Whittington had initially been placed in intensive care after the accident Saturday evening. He had been moved to a "step-down unit" Monday after doctors decided to leave several birdshot pellets lodged in his skin rather than try to remove them.

A Texas Parks and Wildlife Department report issued Monday said Whittington was retrieving a downed bird and stepped out of the hunting line he was sharing with Cheney. "Another covey was flushed and Cheney swung on a bird and fired, striking Whittington in the face, neck and chest at approximately 30 yards," the report said.

The department found the main factor contributing to the accident was a "hunter's judgment factor." No other secondary factors were found to have played a role.

The department gave Cheney and Whittington warning citations for breaking Texas hunting law by failing to buy a $7 stamp allowing them to shoot upland game birds. A department spokesman said warnings are being issued in most cases because the stamp requirement only went into effect five months ago and many hunters weren't aware of it.

Cheney's office said Monday night in a statement that Cheney had a $125 nonresident hunting license and has sent a $7 check to cover the cost of the stamp. "The staff asked for all permits needed, but was not informed of the $7 upland game bird stamp requirement," the statement said.

Cheney, an experienced hunter, has not spoken publicly about the accident, which took place Saturday night while the vice president was aiming for a quail. Critics of the Bush administration called for more answers from the Cheney himself.

"There are no plans at this time for any public events where the vice president might speak publicly" about the accident, the vice president's office said Tuesday, CBS News correspondent Peter Maer reports.

The furor over the accident and the White House delay in making it public are "part of the secretive nature of this administration," said Senate Democratic Leader Harry Reid of Nevada. "I think it's time the American people heard from the vice president."

Democratic Sen. Chuck Schumer called on Cheney to hold a press conference to discuss the shooting incident.

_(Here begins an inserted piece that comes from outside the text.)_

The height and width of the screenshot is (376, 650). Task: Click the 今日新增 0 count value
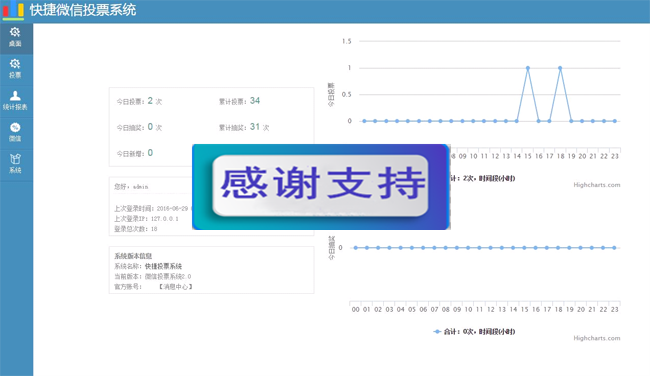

"Though no one doubts that the hunting mishap was an accident, it is astonishing that you have let three days go by without speaking directly to the public about it," Schumer, D-N.Y., said in a letter to Cheney.

The accident was fodder for jokes on late night TV and even at the White House early Tuesday, before news surfaced about problems with Whittington's heart.

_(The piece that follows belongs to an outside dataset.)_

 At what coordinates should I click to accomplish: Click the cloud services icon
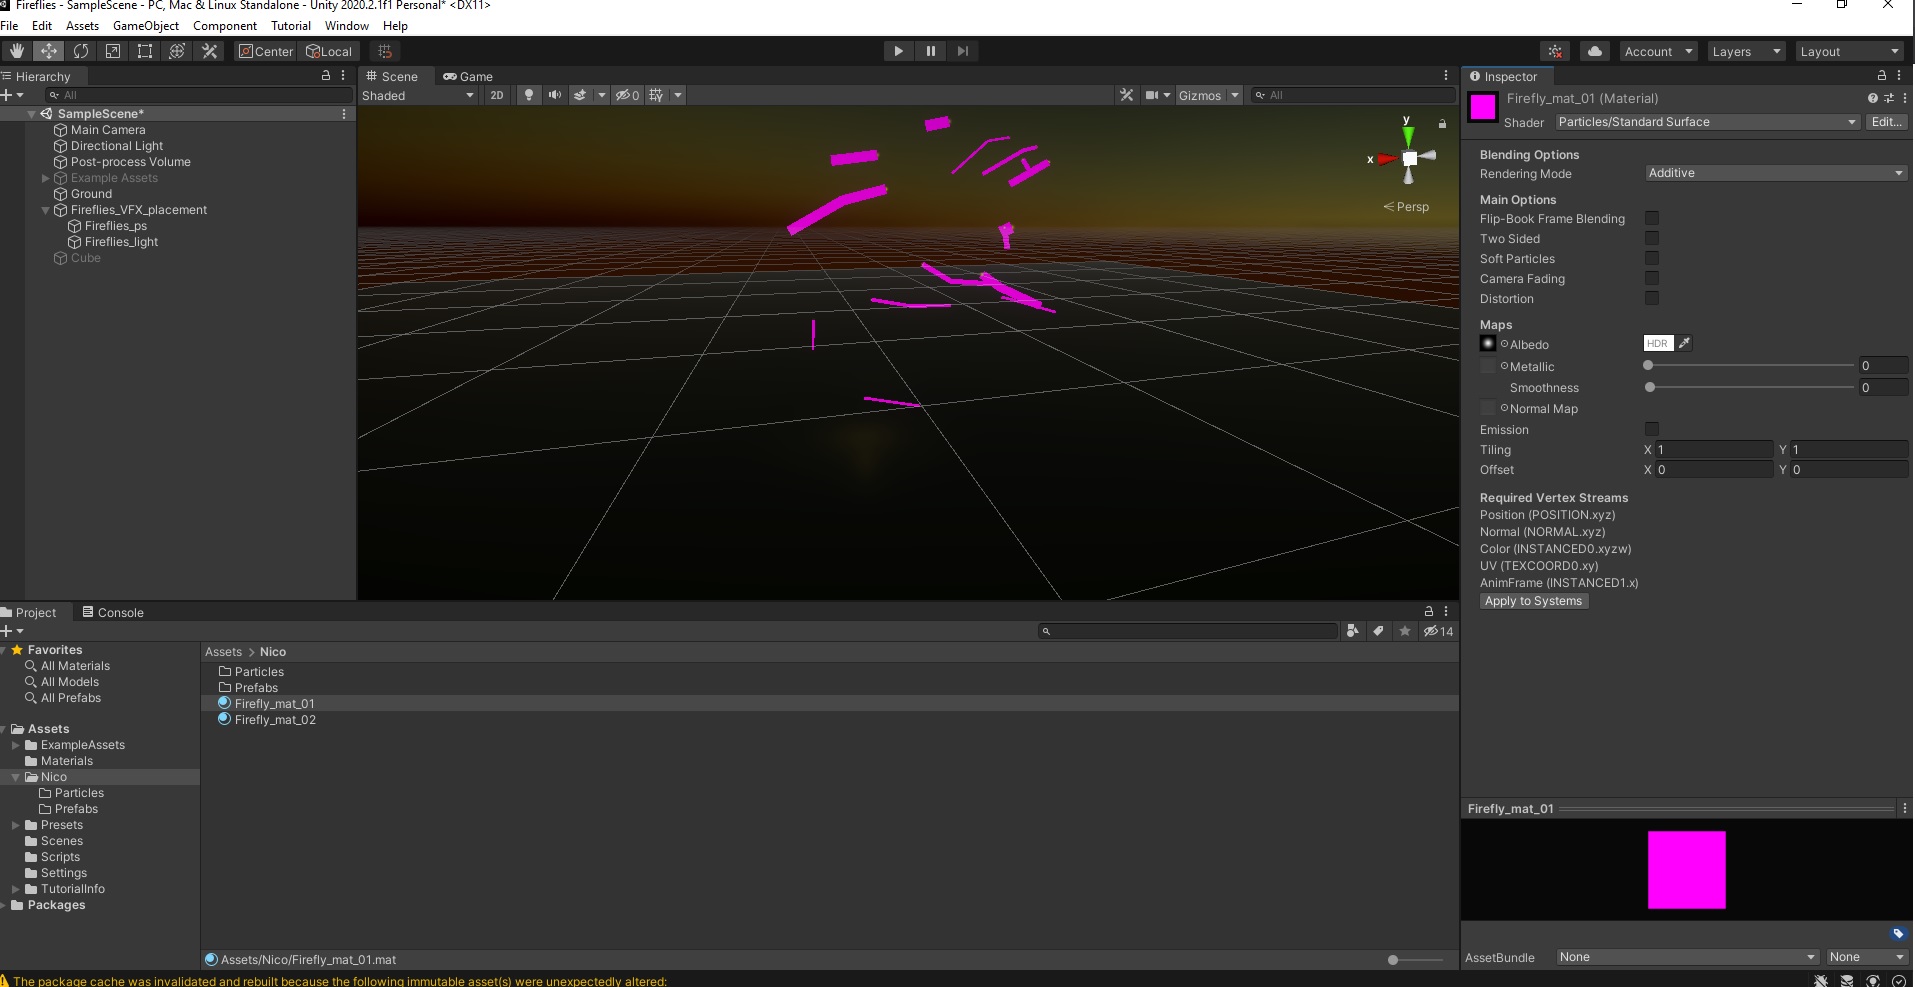1595,51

Later Tuesday, White House spokesman Scott McClellan, facing more questions about Cheney from reporters, served notice that he intends to move on.

"If you all want to continue to focus on this you can spend your time on it. We're going to keep focusing on the pressing priorities of the American people," he said.

Hospital officials said they notified the White House of the change in Whittington's condition late in the morning. McClellan's mood was much more serious in an afternoon press briefing shortly before the hospital publicly updated Whittington's condition.

Katharine Armstrong, owner of the ranch where the shooting occurred, said Whittington made a mistake by not announcing that he had walked up to rejoin the hunting line after going to retrieve his bird, and Cheney didn't see him as he tried to down a bird.

But the accident raised questions about Cheney's adherence to hunting safety practices and the White House's failure to disclose the accident in a timely way.

While some hunting experts said Whittington should have made his presence known, Cheney apparently broke the number one rule of hunting: always know what you're firing at.

"We always stress to anybody that before you make any kind of a shot, it's incumbent upon the shooter to assess the situation and make sure it's a safe shot," said Mark Birkhauser, president-elect of the International Hunter Education Association and hunter education coordinator in New Mexico.

"Once you squeeze that trigger, you can't bring that shot back."

Mr. Bush was told about Cheney's involvement in the accident shortly before 8 p.m. Saturday — about an hour after it occurred — but the White House did not disclose the accident until Sunday afternoon, and then only in response to press questions.